If your internal model is similar to mine (image fragments (or references to slices) passed around in text cells)

@klamonte as i understand it, you use horizontal slices of images rather than cell slices. what's your reasoning here? i'm guessing less overhead due to per-cell palette transmission is your primary goal? or was it compensating for terminal algorithms running in time proportional to the number of images? i intend to move to cell-sized units soon, as they greatly simplify the logic of the z-axis.
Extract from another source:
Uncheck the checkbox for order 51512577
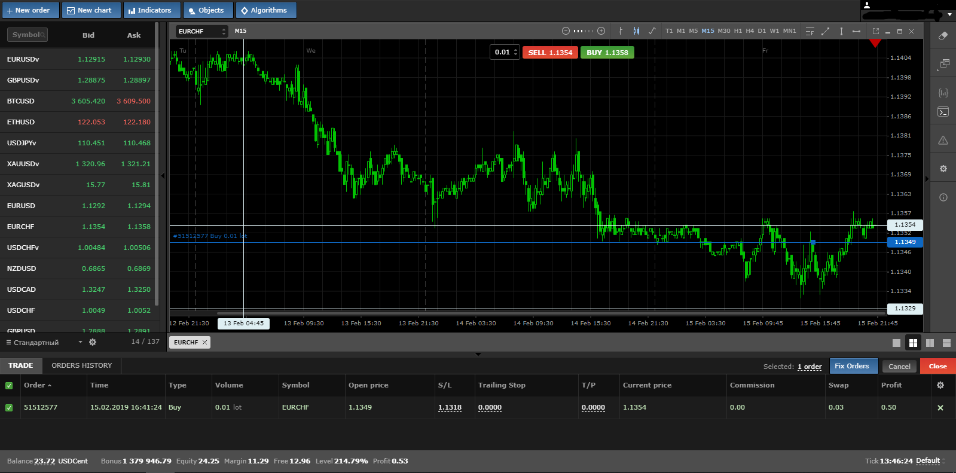click(9, 408)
ghost commented 2 years ago

@dankamongmen

The model is like this:

I settled on the horizontal strips option because I could not easily figure out a damage map that would produce an optimal number of rectangular images to cover the changed cells, while also ensuring that images from any previous frame that were covered by text in this frame are also fully included in said damage map. With the strips, I still have a lot fewer palette copies to push out than per-cell so gain most of the throughput benefit over per-cell, but more than that I can easily reason about what I will actually redraw.

ghost commented 2 years ago

Also: I hope to soon have the energy to get serious about building decent palettes for sixel -- thanks to someone else doing a bang-up job on that recently ;-) -- and I'm genuinely curious how the registers:colors ratio works out for strips vs large images, and if that would lead to visible horizontal banding artifacts if I use different palettes (even if more optimal).